___ PASSAGE GIVEN ___
The House of Delegates and Senate voted to repeal the Alternative and Renewable Energy Portfolio Standard, a law that called for large utilities to generate 25% of their power from alternative sources by 2025.
The law that was repealed broadly defined “alternative sources” to include some coal- and natural gas-fired technologies, as well as those burning tires. City-owned utilities and cooperatives were exempt. But in the coal mining state, repealing the standard was seen as a move to benefit the coal industry, which is coming under increasing federal regulation and economic pressure.
“The purpose of the bill is, if we save just one coal miner’s job, it’s well worth it,” said Del. John Shott, a Republican.
It’s official: Wisconsin Public Service plans to construct a 400-MW, natural gas-fired combustion turbine combined-cycle power plant.
In filings with the Public Service Commission last week, the company said it is going forward with plans to build the $517 million Fox Energy Center plant near Kaukauna. The company announced its intentions last year, but its plan came under review during the proposed acquisition of its parent company Integrys by Wisconsin Energy.
___ GIVEN INFORMATION ___
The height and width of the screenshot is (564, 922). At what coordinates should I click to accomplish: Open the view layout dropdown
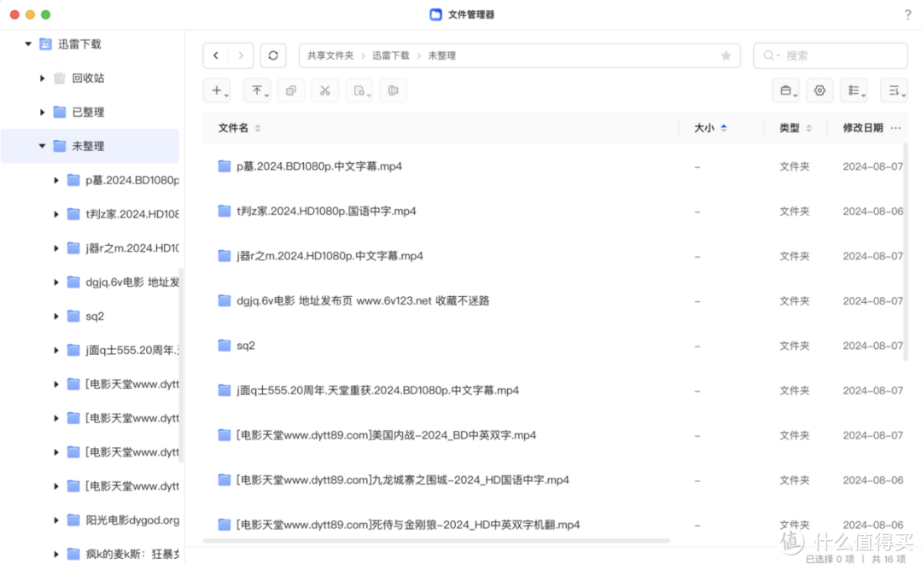(x=853, y=90)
___
**THE TASK:** From the energy news passage, quote everything from "The law that" down to "combined-cycle power plant.", word for word.

**RESULT FOR THIS EXERCISE:**
The law that was repealed broadly defined “alternative sources” to include some coal- and natural gas-fired technologies, as well as those burning tires. City-owned utilities and cooperatives were exempt. But in the coal mining state, repealing the standard was seen as a move to benefit the coal industry, which is coming under increasing federal regulation and economic pressure.
“The purpose of the bill is, if we save just one coal miner’s job, it’s well worth it,” said Del. John Shott, a Republican.
It’s official: Wisconsin Public Service plans to construct a 400-MW, natural gas-fired combustion turbine combined-cycle power plant.